1,870 posts, read 1,902,097 times
Reputation: 1384
Quote:
Originally Posted by NewbieHere View Post
So, telling the truth is not acceptable. The penalty was calculated by the IRS, they sent me the bill for $70, so let's not assume anything.
OK, fair enough, they gave you a break though. They have the discretion both to do that and set-up payment plans, for instance.

There is no way that a $7k underpayment that happened evenly over the course of an entire year works out to a $70 penalty using the rules.
Quote:
Originally Posted by NewbieHere View Post
Also, I suggest if you don't like my posts, don't read it. Simple.
Why would I do that? I enjoy your posts immensely.
Quote:
Originally Posted by NewbieHere View Post
My sister is a CPA and owns her tax business, so that's where I get a lot of my information.
Yeah and you discussed the exact scenario where someone makes a large capital gain in the first quarter never needs to pay estimated taxes on it under any circumstance which is what you are advising.

The correct answer is "it depends." You are adamant that it never matters.
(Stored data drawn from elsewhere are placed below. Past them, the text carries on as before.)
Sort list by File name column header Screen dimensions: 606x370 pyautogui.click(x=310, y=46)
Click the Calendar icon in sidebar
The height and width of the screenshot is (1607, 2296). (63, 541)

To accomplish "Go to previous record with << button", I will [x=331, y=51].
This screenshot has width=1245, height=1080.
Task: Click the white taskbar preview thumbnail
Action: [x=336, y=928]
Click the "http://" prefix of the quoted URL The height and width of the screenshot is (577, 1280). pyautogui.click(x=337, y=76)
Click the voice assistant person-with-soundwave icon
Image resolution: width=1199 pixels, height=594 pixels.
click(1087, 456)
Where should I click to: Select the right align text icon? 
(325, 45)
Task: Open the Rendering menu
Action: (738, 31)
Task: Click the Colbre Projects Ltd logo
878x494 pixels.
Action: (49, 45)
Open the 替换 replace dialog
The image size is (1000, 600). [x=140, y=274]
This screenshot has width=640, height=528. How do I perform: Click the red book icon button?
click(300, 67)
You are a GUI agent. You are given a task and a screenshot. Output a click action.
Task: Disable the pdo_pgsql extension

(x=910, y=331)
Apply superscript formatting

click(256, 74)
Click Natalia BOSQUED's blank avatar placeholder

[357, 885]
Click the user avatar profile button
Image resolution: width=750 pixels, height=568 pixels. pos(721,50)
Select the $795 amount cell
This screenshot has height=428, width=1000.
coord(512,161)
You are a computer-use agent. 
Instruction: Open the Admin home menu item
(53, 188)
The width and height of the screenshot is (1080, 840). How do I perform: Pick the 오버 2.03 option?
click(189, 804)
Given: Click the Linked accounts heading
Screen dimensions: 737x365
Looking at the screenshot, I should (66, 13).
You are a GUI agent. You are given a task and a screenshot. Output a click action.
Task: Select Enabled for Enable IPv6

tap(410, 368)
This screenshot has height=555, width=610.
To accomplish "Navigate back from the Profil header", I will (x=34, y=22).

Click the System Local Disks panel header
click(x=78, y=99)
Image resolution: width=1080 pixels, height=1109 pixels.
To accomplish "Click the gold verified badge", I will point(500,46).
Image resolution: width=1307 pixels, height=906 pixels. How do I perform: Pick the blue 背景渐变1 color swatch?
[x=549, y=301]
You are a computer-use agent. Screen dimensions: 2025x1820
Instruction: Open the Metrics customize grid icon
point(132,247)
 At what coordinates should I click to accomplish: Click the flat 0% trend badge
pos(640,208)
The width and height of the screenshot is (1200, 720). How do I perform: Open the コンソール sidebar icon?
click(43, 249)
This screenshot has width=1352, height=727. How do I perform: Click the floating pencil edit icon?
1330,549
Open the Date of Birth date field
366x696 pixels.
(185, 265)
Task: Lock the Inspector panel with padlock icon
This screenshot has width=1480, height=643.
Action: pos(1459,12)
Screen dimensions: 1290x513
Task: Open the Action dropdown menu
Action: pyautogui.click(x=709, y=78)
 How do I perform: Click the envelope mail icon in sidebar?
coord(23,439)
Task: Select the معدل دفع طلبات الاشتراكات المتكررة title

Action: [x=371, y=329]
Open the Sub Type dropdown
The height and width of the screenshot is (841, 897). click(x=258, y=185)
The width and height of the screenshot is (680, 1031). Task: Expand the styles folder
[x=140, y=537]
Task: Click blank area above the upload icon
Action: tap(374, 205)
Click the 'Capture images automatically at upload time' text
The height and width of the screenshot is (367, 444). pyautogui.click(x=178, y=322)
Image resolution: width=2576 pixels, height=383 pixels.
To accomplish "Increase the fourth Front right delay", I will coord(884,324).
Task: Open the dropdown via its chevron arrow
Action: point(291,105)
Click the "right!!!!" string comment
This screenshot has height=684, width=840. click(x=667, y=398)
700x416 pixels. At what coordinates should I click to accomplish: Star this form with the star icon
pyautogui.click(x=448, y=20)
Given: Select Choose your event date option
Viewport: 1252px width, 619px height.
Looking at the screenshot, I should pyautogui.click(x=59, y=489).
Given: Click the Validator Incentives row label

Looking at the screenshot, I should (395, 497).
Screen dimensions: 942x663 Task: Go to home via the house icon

The OP wanted to know the rules and it was given to him. All you could provide was hearsay. Playing the "sister is a CPA'" card doesn't count. Anyone can say they are anything or that they got information from anyone. I could be a junior high school student or a PhD Accounting professor, CPA, CMA and nothing matters except reputable cites and facts.

I never said you weren't telling the truth. If you heard something and reported it or you did something and didn't get caught and said so, that's the truth. It doesn't mean what you heard was the truth or what you did will never get someone in trouble. Saying an underpayment of $7k will only cost someone $70 is a half truth. It conveniently leaves out the fact that you got a break.